If that sounds like a life admin task that needs strong coffee and a free afternoon, you’ll be pleasantly surprised. Online calculators and quick forms with instant results make it easier than ordering a takeaway, especially if you have a gov.uk account and your annual pensions statements to hand.
Start by checking your State Pension entitlement. As you need to have paid in a minimum to qualify, those who took time off for childcare duties, were unemployed for long periods or lived abroad, will want to be sure. Log on to gov.uk to see your State Pension summary: the weekly amount you’ll get in retirement, and when these payments are expected to start. Currently, the full new State Pension is £9,100 a year. You can check if you’ve paid in enough – and crucially, backpay any of the last six years, which may help your pension amount.
“It’s designed to provide a foundation, but it's not designed to be the answer to everybody's retirement needs,” Alistair warns. “To drop from the average salary of £30,000 to the State Pension on its own would carry people into the legal definition of poverty.”
Which means it’s time to check your overall income. Free, no-account-needed calculators like the ones from Aviva and moneyadviceservice.org.uk ask for basic info, much of which you’ll find on your annual pension statement.
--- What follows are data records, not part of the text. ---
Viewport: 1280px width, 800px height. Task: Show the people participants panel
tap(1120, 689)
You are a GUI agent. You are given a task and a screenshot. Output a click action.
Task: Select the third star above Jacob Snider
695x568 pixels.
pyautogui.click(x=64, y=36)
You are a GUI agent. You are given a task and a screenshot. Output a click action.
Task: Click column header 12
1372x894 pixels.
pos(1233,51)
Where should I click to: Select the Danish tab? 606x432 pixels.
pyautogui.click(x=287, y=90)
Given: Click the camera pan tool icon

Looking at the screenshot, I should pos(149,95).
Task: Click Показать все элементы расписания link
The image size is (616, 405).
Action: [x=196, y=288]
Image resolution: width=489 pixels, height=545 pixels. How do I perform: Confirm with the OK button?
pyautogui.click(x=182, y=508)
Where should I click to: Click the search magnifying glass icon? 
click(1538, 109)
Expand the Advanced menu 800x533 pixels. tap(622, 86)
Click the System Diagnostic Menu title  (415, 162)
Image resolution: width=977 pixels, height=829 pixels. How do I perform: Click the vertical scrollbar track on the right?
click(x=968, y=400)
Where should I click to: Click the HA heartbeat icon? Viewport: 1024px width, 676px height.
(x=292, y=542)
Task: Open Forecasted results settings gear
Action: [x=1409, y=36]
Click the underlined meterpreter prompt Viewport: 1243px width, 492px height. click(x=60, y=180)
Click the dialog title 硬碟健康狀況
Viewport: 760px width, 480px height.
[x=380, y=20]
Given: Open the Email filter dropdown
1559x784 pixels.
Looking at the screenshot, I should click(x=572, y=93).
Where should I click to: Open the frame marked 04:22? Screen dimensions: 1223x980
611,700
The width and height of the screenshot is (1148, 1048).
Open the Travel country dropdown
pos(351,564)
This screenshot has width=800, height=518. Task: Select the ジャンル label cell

Tapping in these details will tell you what you’re likely to get, when, and whether it’s enough to keep you comfortable in later life.
A few small changes
If you’re hitting your expected targets, congrats! The reality is that many of us won’t, and those whose forecast less than £12,000 a year might fall under the definition of poverty. But a few small changes could make the difference, and the calculators come with sliders to show the effect of changing things like retirement age or savings.
When it comes to putting away extra each month, saving into a pension is handy as you won’t be paying tax on the contributions. Another person can pay into your pension on your behalf – especially useful in relationships where one person works and the other doesn’t. Pensions like Aviva’s can be accessed directly, through the workplace, or via a financial adviser.
Investing in a rental property to fund retirement is also an option, but no longer the reliable income it once was, with higher investment needed and ever-changing taxes and regulations.
Remember, that the value of your investments can fall as well as rise and you might not get back what you invest.
If you’re just about to retire
You could save more into your pension each month and make smart use of that tax relief. Or delaying your retirement and continuing to work is a popular option, especially as many companies offer part-time and flexible working.
“I was involved in government to remove the default retirement age, so that everyone has the right to work as long as they want,” says Patrick Thomson of Ageing Better. “We know that there are biases in recruitment and the workplace, but some companies are doing innovative things, and actually Aviva is one, with work to support their older staff and initiatives like mid-life MOTs.
“Working longer can help with the finances, but it also fulfils the social aspect, and gives people structure, purpose and identity.”
Another option to consider, and especially useful for the retired, is equity release.
“As the name hints, you take equity, or money, out of the value of your property while staying in the property,” says Alistair. “This product must be accessed by a financial advisor so that you fully understand the mechanics. And it's always recommended that if you are considering equity release, consult with your wider family as they may be looking upon your house as an inheritance.”
There’s a wealth of other options to investigate – like tracing lost pensions, combining pension schemes, investing in stocks and shares, or ISAs to gives you quick access to the money if you need it – but they can all follow once you know your shortfall, no matter how close to retirement you might be. As Alistair says, “it's never too late to start saving”.